La cohérence des programmes apparaît donc à la faveur de cette rapide synthèse : la relative se présente comme une occasion pour le professeur de Lettres d’initier de jeunes élèves aux différents niveaux de l’analyse grammaticale. Loin d’être une question isolée, elle s’impose comme une construction d’une grande richesse du point de vue pédagogique, notamment par les différentes approches qu’elle admet et par le grand nombre de questions connexes qu’elle contient. Cela implique qu’une leçon sur la question puisse à bon droit se présenter comme un petit parcours grammatical à part entière, à même de mettre en place et de faire exercer un assez grand nombre de compétences grammaticales. Posons que cela implique alors que des choix soient faits par le professeur, appuyés sur des objectifs et une réflexion scientifique préalable, qu’il conduira en se fiant avant tout à sa propre connaissance de la langue, telle qu’il aura pu l’acquérir durant ses années d’étude. On peut donc donner comme conseil aux candidats des sessions à venir de ne pas se contenter de consulter les programmes des collèges et lycées mais de les travailler pour s’exercer à en faire clairement apparaître la logique, en vue de donner plus d’assise à leur futur enseignement de la grammaire.

 

La proposition subordonnée relative comme catégorie linguistique : exposé de synthèse et problématique.

 

Si l’on passe à présent à la description habituelle de la relative telle qu’elle peut être donnée dans les grammaires utilisées couramment à l’université, indépendamment de toute préoccupation pédagogique, on trouve un assez grand nombre d’éléments :

  • une définition « traditionnelle » de la relative comme une proposition, construite autour d’un noyau verbal conjugué, introduite par un pronom relatif, pourvu ou non d’un antécédent ; • une étude du pronom relatif et de ses propriétés syntaxiques (il joue le rôle de subordonnant dans une phrase contenant une relative), morphosyntaxiques (il change de forme selon sa fonction, laquelle est à déterminer) et sémantiques ou référentielles (il est anaphorique d’un antécédent lorsque celui-ci existe, et peut ou non entrer avec lui dans une relation de détermination : relatives « déterminatives » et « explicatives ») ;
  • une typologie des relatives distinguant les adjectives (avec antécédent) et les substantives (sans antécédent) ; parmi ces dernières on distingue habituellement les périphrastiques et les indéfinies ;
  • une identification de la fonction des relatives : fonctions adjectivales (épithète liée, détachée ou attribut) ou fonctions nominales (toutes les fonctions du nom dans le cas des relatives substantives) ;
  • une distinction, pour les relatives adjectives, de leur portée sémantique avec l’opposition entre déterminatives et explicatives ;
  • une explication des modes utilisés dans la subordonnée, l’indicatif étant le mode non marqué, auquel s’opposent les emplois, beaucoup plus rares, du subjonctif et de l’infinitif.

 

Une impression d’arbitraire se dégage de cette liste, volontairement non hiérarchisée, de propriétés ou de caractéristiques diverses, se recoupant parfois assez largement, dont on voit qu’elles résultent de types d’analyse différents, et qui constituent à elles toutes ce qu’un candidat doit savoir sur la relative. Ces éléments sont du reste disponibles dans les sources documentaires qui sont les mêmes que celles que rappellent année après année les rapports successifs de cette épreuve grammaticale ; ils ne seront pas repris ici.

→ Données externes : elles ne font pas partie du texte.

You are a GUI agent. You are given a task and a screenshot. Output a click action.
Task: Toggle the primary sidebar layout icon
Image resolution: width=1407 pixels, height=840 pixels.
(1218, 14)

Orienter ces éléments et y dégager une cohérence, dans une perspective d’enseignement, revient dans un premier temps à renoncer à toute approche linéaire de la question : on n’aura pas « fait » la relative, quand on se sera contenté de présenter successivement quelques-uns des points précédents, en combinant plus ou moins adroitement explications théoriques et exercices d’application. Il faut avant cela organiser autour d’une problématique les très nombreuses analyses et activités qu’il serait possible de proposer dans une classe de collège sur la question posée. Un tel fil conducteur est à chercher dans l’une et l’autre des deux séries de « savoirs » recensés ci-dessus. En effet, dans l’ordre de la grammaire scolaire, l’examen des programmes a montré que la relative est contenue dans deux lignées distinctes :

— en tant que proposition, elle oriente l’élève vers l’analyse de la proposition subordonnée ;

—  en tant que groupe fonctionnel, elle s’impose comme un constituant de phrase qui se définit par l’épreuve de la commutation : une proposition subordonnée relative commute soit avec un nom, soit avec un adjectif et cela permet de la distinguer radicalement d’une circonstancielle, par exemple, qui pourra localement commuter avec un adverbe.

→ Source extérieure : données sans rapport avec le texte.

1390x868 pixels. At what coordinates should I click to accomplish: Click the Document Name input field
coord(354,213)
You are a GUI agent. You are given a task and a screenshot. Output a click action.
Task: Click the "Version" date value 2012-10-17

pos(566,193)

La complémentarité de ces deux ordres de fait n’est pas toujours apparente. On dira d’une part que la relative adjective « complète l’antécédent », ou en est l’épithète, ce qui s’appuie sur le fait que, en tant que constituant de phrase, elle dépend d’un nom ; mais cela n’empêche pas qu’on la décrive aussi bien, parfois dans la même page d’un manuel ou dans la même leçon, comme une proposition qui dépend cette fois-ci d’une principale. Bien entendu, les deux descriptions sont justes, mais elles ne se situent évidemment pas au même niveau d’analyse. C’est précisément un tel discernement critique qui est de mise lorsqu’il s’agit d’étudier les éléments du dossier pédagogique qui sont donnés au candidat avec la question.

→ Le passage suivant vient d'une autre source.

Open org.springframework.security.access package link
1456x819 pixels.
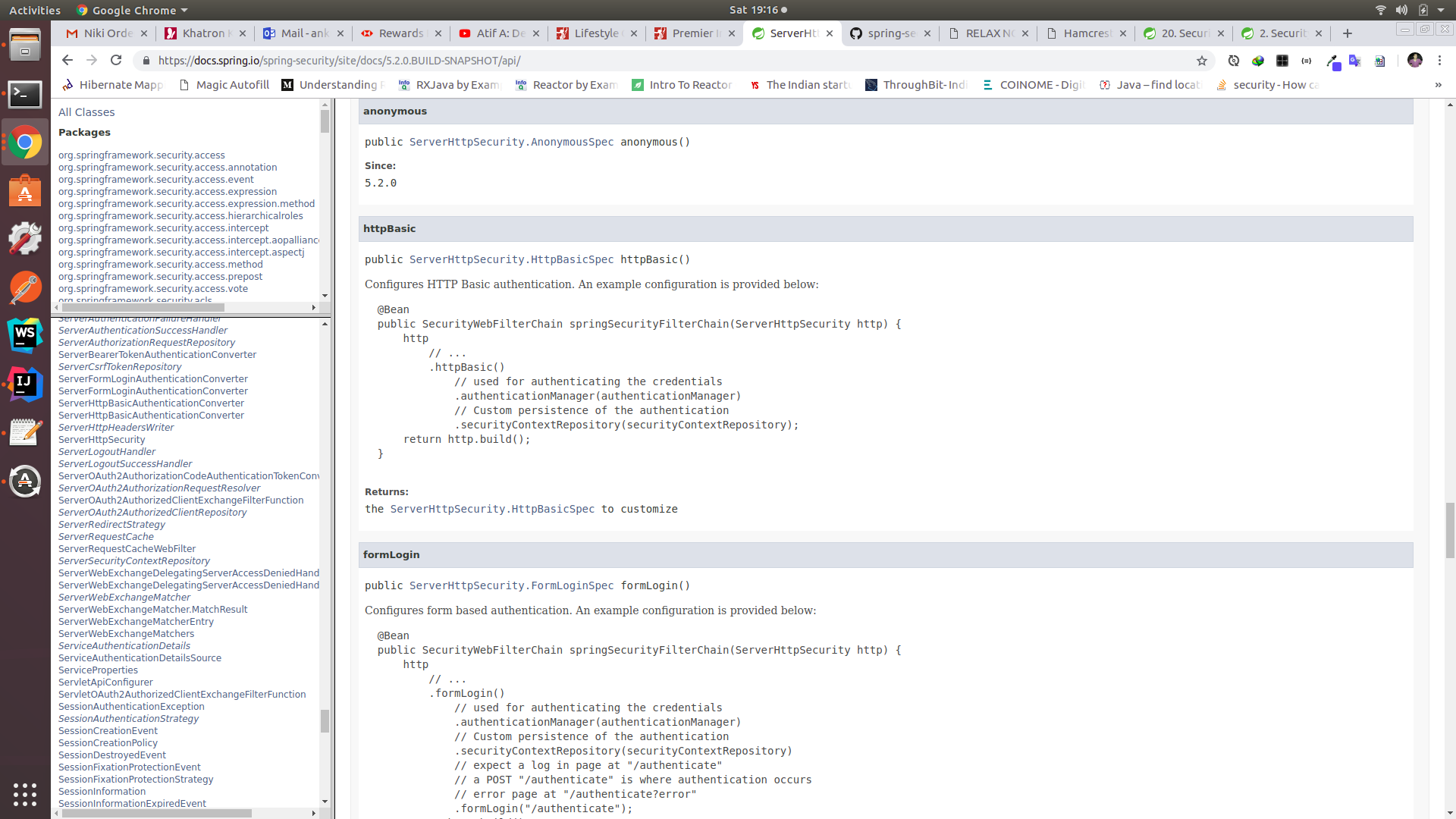click(142, 155)
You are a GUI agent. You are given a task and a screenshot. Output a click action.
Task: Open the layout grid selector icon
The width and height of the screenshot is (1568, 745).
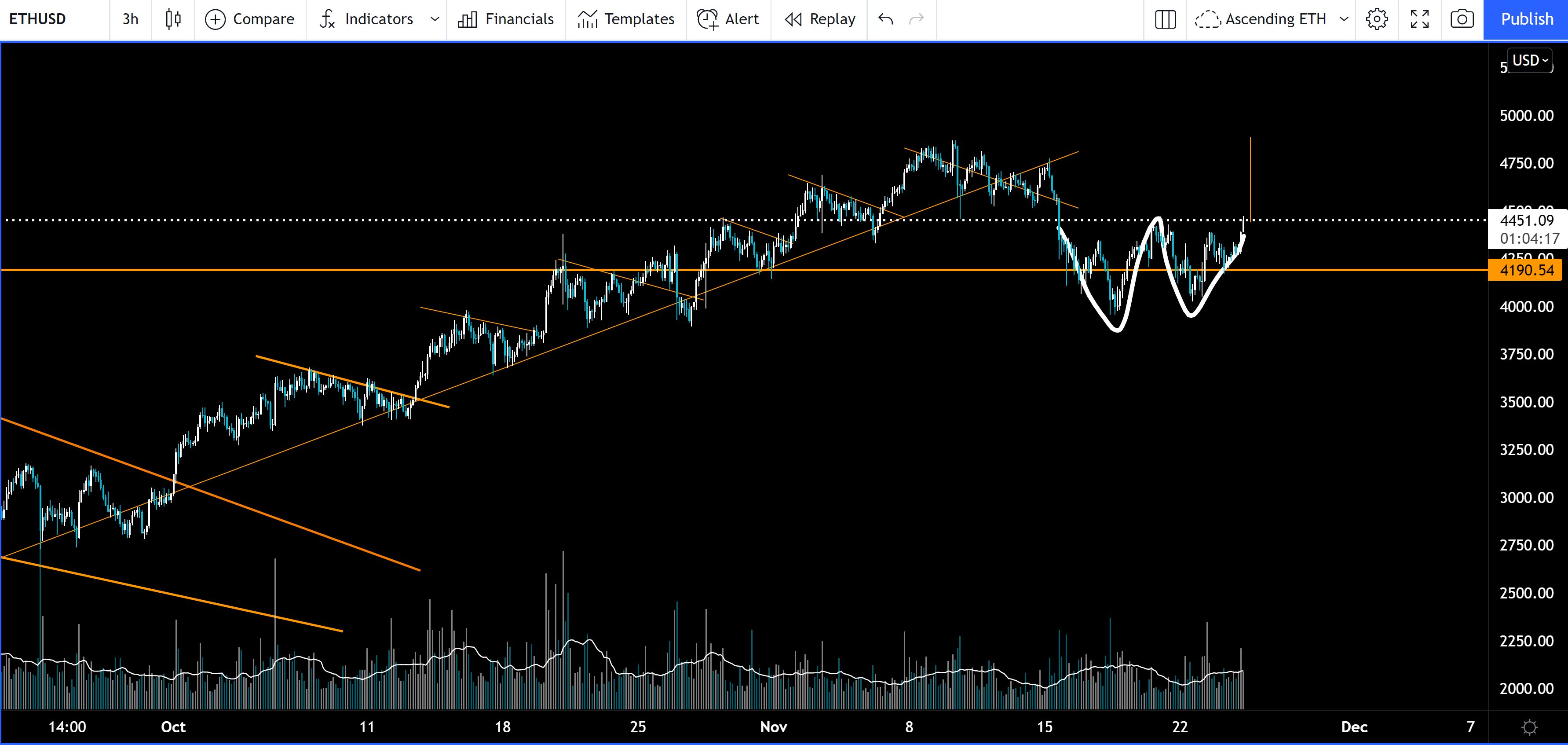(1165, 19)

Étude du dossier pédagogique


Ce dossier, conformément à ce qu’indiquait la note de commentaire déjà citée ci-dessus, était constitué cette année :

— de la question 3 du sujet de français moderne (texte II). Il était donc demandé aux candidats de s’appuyer sur l’étude des subordonnées qu’il avait effectuée sur le texte de

Marivaux ; 

— d’une série de sept exercices de grammaire, cinq extraits de manuels de 5e, deux empruntés à des manuels de 3e.

 

Indiquons d’emblée qu’une première cause d’échec observée a été de se limiter à une critique en elle-même et pour elle-même des exercices, sans pour autant que les jugements affirmés se rattachent à une problématique pédagogique et dépassent le stade du simple constat. On a ainsi trouvé des copies abondant en commentaires pointillistes de chaque exercice, comme s’il s’agissait de se prononcer sur leurs mérites respectifs. Il paraît réaliste qu’un futur professeur soit déjà conscient que, sur le très grand nombre d’exercices de grammaire que propose en moyenne un manuel, certains puissent être plus ou moins bien élaborés ou même que leur utilité pédagogique soit parfois contestable ; mais là n’est pas la question. De la même manière, précisons qu’il n’est pas attendu du candidat qu’il se lance dans la construction en bonne et due forme d’une séquence, ni qu’il indique avec le plus grand réalisme et dans le détail ce qu’il fera faire à ses élèves, le travail qui sera donné à la maison, etc. Ce genre de didactisme n’est pas de mise dans le traitement de la question : il s’agit bien plutôt de montrer que l’on est à même d’établir le plus grand nombre possible de liens pertinents et grammaticalement exacts entre les diverses pièces du dossier et les éléments de la réflexion pédagogique qui aura été développée.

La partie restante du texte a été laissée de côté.